This still from Disney's Story of Robin Hood and his Merrie Men (1952) is a fine example of why the film was voted 'the best Technicolor movie ever made in England'. The design and colour are the work of art director Carman Dillon , who provided Disney with twenty five sumptuous sets.
In this scene we see Robin Fitzooth (Robin Hood) played by Richard Todd collect the Silver Arrow from Queen Eleanor. It was Martitia Hunt who was given the role of elegant Eleanor of Aquitaine, the mother of Richard the Lionheart and John, his evil brother. This was the first time the fascinating historical queen had been portrayed in a movie about the outlaw of Sherwood Forest. The character would later appear nearly sixty years later in the Ridley Scott production of Robin Hood (2010).
Joan Rice and Dirk Bogarde in 'Blackmailed'
Within two years of winning the title of Miss Lyons in a beauty contest, Joan Rice found herself starring alongside Dirk Bogarde, James Robertson Justice, Robert Flemyng, Fay Compton and Mai Zetterling in director Harold Huth's black and white movie Blackmailed (1951).
She had been considered for the part of Mary, a girl injured in a tragic accident, but Huth decided to give Joan her first big chance and cast her in the role of Alama, an artists model.
Joan Rice and Dirk Bogarde in 'Blackmailed'
For the young girl who had been working as a housemaid for a doctor in Middlesex and then as a waitress, this was the first step on her sudden meteoric rise to stardom.
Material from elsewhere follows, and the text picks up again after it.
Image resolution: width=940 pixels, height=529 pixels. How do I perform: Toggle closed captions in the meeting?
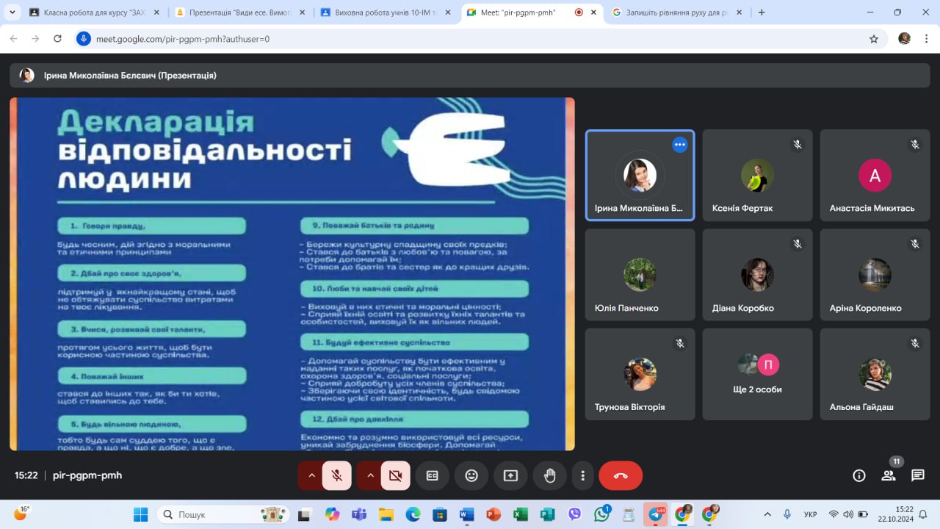point(433,475)
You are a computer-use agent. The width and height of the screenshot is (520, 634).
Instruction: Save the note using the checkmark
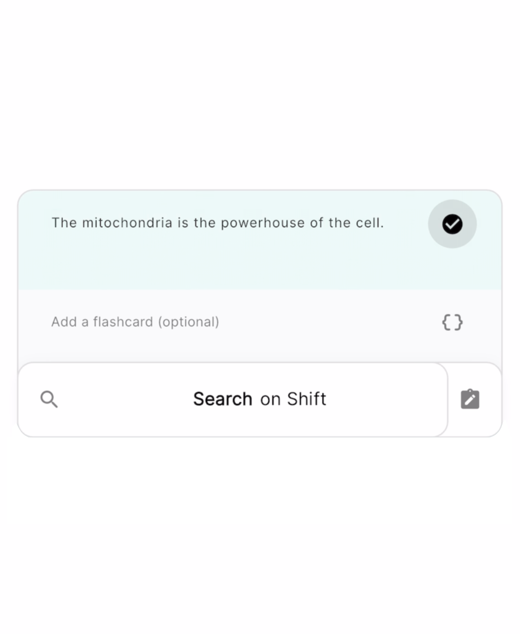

The movie was released in London in January 1951- two months later Joan was screen tested with six others for the role of Maid Marian in Disney's live-action Technicolor film the Story of Robin Hood and his Merrie Men (1952). She was hand picked by Walt Disney who said, "she get's my vote, she has quality."
Sadly Joan's time on the silver screen was short-lived, but she will never be forgotten. This blog is dedicated to her memory and to read more about her interesting life and film career please click here.
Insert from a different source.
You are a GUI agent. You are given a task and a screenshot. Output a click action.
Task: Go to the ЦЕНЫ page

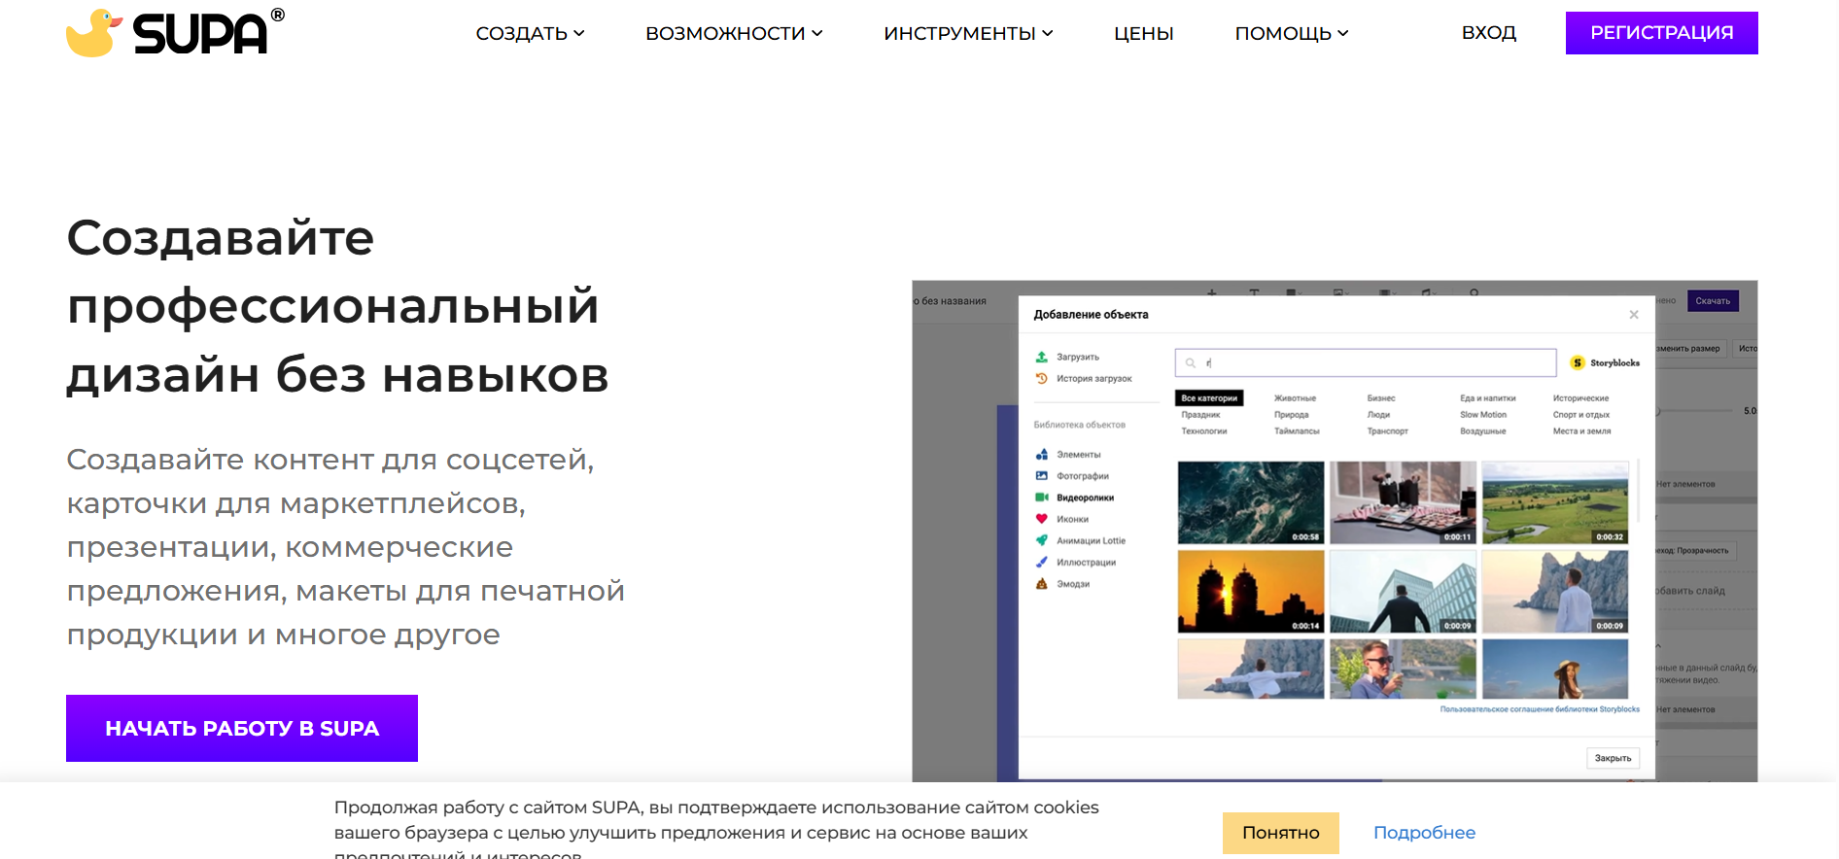click(1143, 33)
Occasionally I like to review the work of my regular readers, known as The Whistling Arrows. In the past we have looked at Albie's web site Albie on Tour, the beautiful artwork of Mike and Laurence and the haunting music of Adele with Wren Song.
Recently Paula Lofting has had her first novel published, Son's of the Wolf. With her vast knowledge of the times, Paula has weaved a wonderful tale of life prior to the Norman Conquest of England. Amidst those growing storm clouds, we meet Wulfhere and his dysfunctional Saxon family living against a backdrop of a simmering blood feud with a neighboring thegn.
Set in Horstede, a Saxon site mention in the Domesday Book, she vividly describes how Wulfhere’s family gradually become ripped apart by personal issues that eventually boil over and affect all members of the community and beyond. With strong, believable characters and great attention to detail Paula soon hooks you with all the colourful imagery and emotional trauma.
Gradually the canvas widens as Wulhere has to serve his lord, Harold Godwinsson. It is here that I confess to becoming slightly lost with some of the political detail, but her depiction of the Battle of Hereford is fantastic. Her expertise in historical warfare shines through and leaves you gripped.
This was a very enjoyable read and I thoroughly recommend it. I am looking forward to her follow-up!
Most of my readers will have seen Neil's interesting comments on the blog. His regular input and research have been invaluable. So I was pleased to find that he now has his own blog dedicated to the Films of the Fifties.
Packed with his expertise of the era, together with stills and posters of some of the classic movies, Neil's site is well worth a visit. Unfortunately, because it is not a Google blog I am unable to produce a direct link with updated images to his website. But a link to his blog is available here and alongside this page. Also you can access Paula's Sons of the Wolf in the task bar.
Labels: The Whistling Arrows
Neil has discovered an interesting snippet from The Cinema magazine of April 1951. It backs-up the strong rumor that Robert Newton had been lined up to play the part of Friar Tuck in Disney's Story of Robin Hood (1952).
It was in May 2008 that I first posted a story taken from the Los Angeles Times, that Disney had wanted both Bobby Driscoll and Robert Newton to appear in his version of Robin Hood. You can read it here. The original film script seems to have been based around the exploits of a young boy (Bobby Driscoll) in the outlaws camp. But in the end he decided to highlight the romance between Robin Hood (Richard Todd) and Maid Marian (Joan Rice).
Robert Newton had already worked for Disney on Treasure Island (1950) and had been a huge success.As Neil pointed out in his email to me, Newton's performance as Long John Silver is the yardstick to which all others are judged. Unfortunately Newton was already signed up to film Androcles and the Lion for RKO, so we will never know how he would have performed as Friar Tuck.
So the part of the jovial friar was given to James Hayter, who had only just completed playing the title role in the director Ken Annakin's earlier movie, The Verger (Trio) 1950.